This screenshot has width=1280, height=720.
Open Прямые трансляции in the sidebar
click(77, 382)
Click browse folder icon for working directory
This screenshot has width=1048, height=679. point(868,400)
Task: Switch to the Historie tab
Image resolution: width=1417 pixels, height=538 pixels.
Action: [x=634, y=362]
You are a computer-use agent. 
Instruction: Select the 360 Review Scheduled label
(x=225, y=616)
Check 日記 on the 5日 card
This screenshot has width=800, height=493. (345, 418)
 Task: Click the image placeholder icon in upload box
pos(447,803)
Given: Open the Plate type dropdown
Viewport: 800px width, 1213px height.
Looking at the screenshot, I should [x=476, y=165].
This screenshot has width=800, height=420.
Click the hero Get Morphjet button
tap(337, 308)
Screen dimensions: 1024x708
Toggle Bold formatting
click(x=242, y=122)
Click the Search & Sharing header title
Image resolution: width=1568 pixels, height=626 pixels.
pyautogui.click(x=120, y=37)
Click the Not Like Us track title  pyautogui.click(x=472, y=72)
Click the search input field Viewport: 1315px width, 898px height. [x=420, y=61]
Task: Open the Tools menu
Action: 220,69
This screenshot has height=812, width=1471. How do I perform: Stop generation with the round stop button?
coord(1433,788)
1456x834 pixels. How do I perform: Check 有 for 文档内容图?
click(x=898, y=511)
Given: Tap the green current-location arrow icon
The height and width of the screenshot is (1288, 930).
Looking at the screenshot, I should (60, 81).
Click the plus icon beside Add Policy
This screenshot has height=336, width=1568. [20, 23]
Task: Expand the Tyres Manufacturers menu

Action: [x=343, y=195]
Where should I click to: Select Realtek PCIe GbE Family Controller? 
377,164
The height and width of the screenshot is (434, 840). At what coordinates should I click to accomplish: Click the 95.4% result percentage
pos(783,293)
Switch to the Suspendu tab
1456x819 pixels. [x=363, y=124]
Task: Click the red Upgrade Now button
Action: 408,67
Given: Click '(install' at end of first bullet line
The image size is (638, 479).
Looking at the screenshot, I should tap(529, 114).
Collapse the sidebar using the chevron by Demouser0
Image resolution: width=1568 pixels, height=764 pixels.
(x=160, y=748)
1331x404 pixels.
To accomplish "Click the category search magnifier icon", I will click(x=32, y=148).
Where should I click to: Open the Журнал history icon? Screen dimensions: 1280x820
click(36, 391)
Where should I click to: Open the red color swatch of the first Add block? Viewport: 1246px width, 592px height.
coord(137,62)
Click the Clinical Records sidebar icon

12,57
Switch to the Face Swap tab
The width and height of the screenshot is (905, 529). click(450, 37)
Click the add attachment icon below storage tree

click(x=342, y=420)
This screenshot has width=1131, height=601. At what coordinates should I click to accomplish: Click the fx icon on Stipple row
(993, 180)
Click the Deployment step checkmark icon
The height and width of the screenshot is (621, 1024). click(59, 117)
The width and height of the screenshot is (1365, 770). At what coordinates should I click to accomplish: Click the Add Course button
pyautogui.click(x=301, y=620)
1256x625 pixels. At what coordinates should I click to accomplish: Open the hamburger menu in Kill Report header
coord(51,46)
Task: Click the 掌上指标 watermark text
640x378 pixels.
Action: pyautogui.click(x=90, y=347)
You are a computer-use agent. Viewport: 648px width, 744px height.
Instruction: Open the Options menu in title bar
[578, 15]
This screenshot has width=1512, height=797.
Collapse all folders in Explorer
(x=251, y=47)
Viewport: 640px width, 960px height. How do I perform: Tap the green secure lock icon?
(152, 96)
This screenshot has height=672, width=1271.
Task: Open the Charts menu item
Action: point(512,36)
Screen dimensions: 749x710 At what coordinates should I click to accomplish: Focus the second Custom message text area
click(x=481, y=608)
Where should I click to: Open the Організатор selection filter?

========================================

- EXERCISE OBJECTIVE
In the entries above, find each line that has the word "agent". Copy it.

- EXERCISE SOLUTION
You are a computer-use agent. 
You are a computer-use agent. Viewport: 648px width, 744px height.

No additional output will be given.